The comments Lane made were likely to increase expectations within the market that the ECB could be set to increase its €1.35 trillion Pandemic Emergency Purchase Programme (PEPP) in September, during the period it updates its economic forecasts.
Lane also claimed that a full economic recovery will take plenty of time, as well as requiring a stimulus from the ECB and also from governments, in order to try and compensate for declining household incomes, and the significant increase in unemployment throughout the euro zone.
In a blog post, Lane claimed that “While there has been some rebound in economic activity, the level of economic slack remains extraordinarily high and the outlook remains uncertain”.
He added that the ECB “is committed to providing the monetary stimulus needed”.
This blog post broke the silence surrounding the ECB’s lack of clarification over policy matters, with the last comments made to the public being by ECB President Christine Lagarde during a press conference held on July 16.
Since Lagarde’s press conference, several surveys have hinted towards a potential recovery, after the euro zone suffered its worst ever fall during the second quarter of the year.

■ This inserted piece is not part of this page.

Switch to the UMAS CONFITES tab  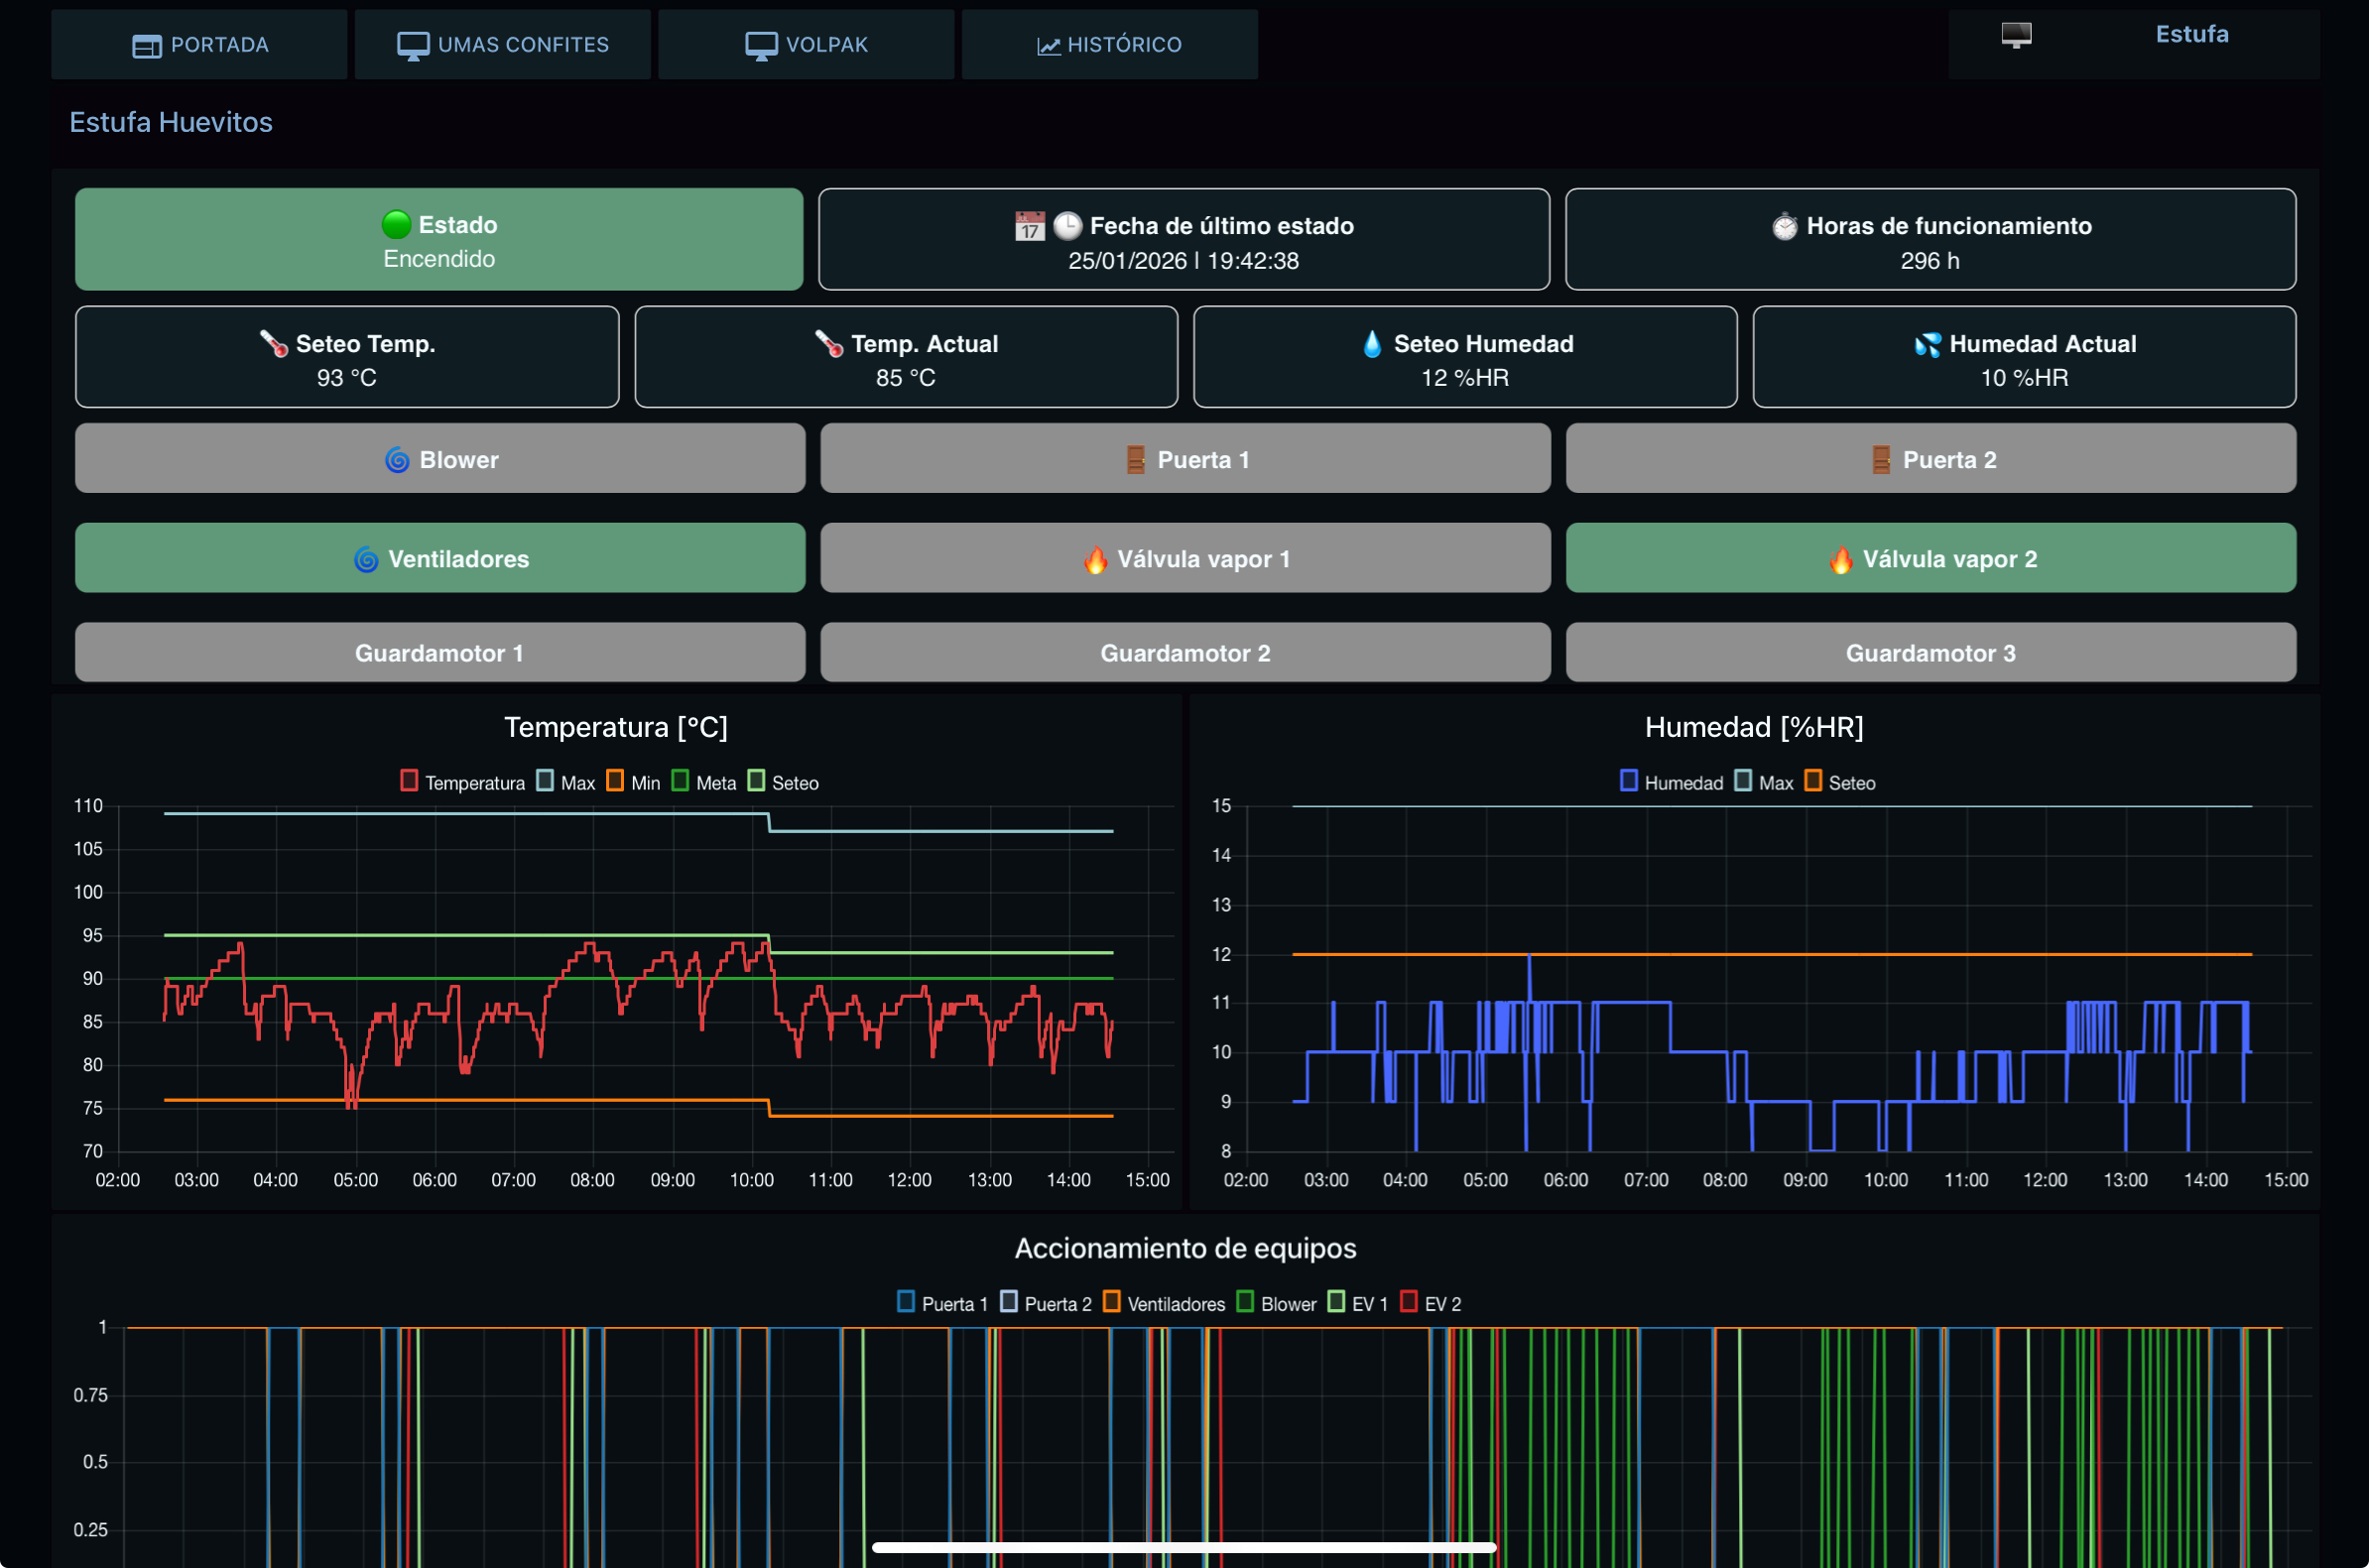point(502,45)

However, after the United States suffered from a surge in new COVID-19 cases during the second quarter, the euro has reached its highest level against the dollar since mid-2018, with the euro zone heavily relying on exports.
Lane claimed that any change in the PEPP scheme would depend heavily on the inflation outlook.
He stated that “The overall envelope of PEPP purchases is a core determinant of the ECB’s overall monetary stance”.
Lane added that such an inflation outlook “play the central role in determining the appropriate monetary stance”.